_Brief_: Write the records below out again. Match them exactly.

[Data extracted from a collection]

——————————

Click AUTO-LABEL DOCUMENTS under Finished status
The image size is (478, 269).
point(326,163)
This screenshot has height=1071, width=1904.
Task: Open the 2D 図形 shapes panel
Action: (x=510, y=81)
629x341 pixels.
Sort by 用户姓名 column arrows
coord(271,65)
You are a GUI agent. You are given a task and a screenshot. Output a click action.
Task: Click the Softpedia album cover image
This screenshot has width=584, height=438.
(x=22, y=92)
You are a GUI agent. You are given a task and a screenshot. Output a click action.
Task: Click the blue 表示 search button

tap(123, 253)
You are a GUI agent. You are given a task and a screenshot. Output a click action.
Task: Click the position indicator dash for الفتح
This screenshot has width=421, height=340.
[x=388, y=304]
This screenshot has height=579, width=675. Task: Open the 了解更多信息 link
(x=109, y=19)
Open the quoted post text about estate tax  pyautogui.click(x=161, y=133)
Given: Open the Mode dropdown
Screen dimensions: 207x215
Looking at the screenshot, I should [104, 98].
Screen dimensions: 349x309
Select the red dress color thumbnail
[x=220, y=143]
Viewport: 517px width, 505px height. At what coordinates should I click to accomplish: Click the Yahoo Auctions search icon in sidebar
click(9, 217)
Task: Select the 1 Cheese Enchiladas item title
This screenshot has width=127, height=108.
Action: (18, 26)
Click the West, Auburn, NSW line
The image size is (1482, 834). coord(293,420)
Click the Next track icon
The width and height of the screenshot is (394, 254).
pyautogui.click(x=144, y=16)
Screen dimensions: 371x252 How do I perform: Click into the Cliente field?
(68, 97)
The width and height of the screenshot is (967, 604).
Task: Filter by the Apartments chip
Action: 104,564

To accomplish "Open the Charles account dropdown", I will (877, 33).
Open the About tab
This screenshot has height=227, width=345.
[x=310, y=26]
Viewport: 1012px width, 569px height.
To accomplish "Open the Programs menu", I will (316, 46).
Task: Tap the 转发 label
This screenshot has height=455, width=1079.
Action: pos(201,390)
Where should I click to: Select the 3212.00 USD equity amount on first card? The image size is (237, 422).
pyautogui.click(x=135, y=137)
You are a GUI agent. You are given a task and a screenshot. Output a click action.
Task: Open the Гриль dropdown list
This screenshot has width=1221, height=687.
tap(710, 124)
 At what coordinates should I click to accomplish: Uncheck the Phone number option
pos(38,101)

——————————

_Exercise result_:
Click AUTO-LABEL DOCUMENTS under Finished status
The image size is (478, 269).
point(326,163)
This screenshot has height=1071, width=1904.
Task: Open the 2D 図形 shapes panel
Action: (x=510, y=81)
629x341 pixels.
Sort by 用户姓名 column arrows
coord(271,65)
You are a GUI agent. You are given a task and a screenshot. Output a click action.
Task: Click the Softpedia album cover image
This screenshot has width=584, height=438.
(x=22, y=92)
You are a GUI agent. You are given a task and a screenshot. Output a click action.
Task: Click the blue 表示 search button

tap(123, 253)
You are a GUI agent. You are given a task and a screenshot. Output a click action.
Task: Click the position indicator dash for الفتح
This screenshot has width=421, height=340.
[x=388, y=304]
This screenshot has height=579, width=675. Task: Open the 了解更多信息 link
(x=109, y=19)
Open the quoted post text about estate tax  pyautogui.click(x=161, y=133)
Given: Open the Mode dropdown
Screen dimensions: 207x215
Looking at the screenshot, I should [104, 98].
Screen dimensions: 349x309
Select the red dress color thumbnail
[x=220, y=143]
Viewport: 517px width, 505px height. At what coordinates should I click to accomplish: Click the Yahoo Auctions search icon in sidebar
click(9, 217)
Task: Select the 1 Cheese Enchiladas item title
This screenshot has width=127, height=108.
Action: (18, 26)
Click the West, Auburn, NSW line
The image size is (1482, 834). coord(293,420)
Click the Next track icon
The width and height of the screenshot is (394, 254).
pyautogui.click(x=144, y=16)
Screen dimensions: 371x252 How do I perform: Click into the Cliente field?
(68, 97)
The width and height of the screenshot is (967, 604).
Task: Filter by the Apartments chip
Action: 104,564

To accomplish "Open the Charles account dropdown", I will (877, 33).
Open the About tab
This screenshot has height=227, width=345.
[x=310, y=26]
Viewport: 1012px width, 569px height.
To accomplish "Open the Programs menu", I will (316, 46).
Task: Tap the 转发 label
This screenshot has height=455, width=1079.
Action: pos(201,390)
Where should I click to: Select the 3212.00 USD equity amount on first card? The image size is (237, 422).
pyautogui.click(x=135, y=137)
You are a GUI agent. You are given a task and a screenshot. Output a click action.
Task: Open the Гриль dropdown list
This screenshot has width=1221, height=687.
tap(710, 124)
 At what coordinates should I click to accomplish: Uncheck the Phone number option
pos(38,101)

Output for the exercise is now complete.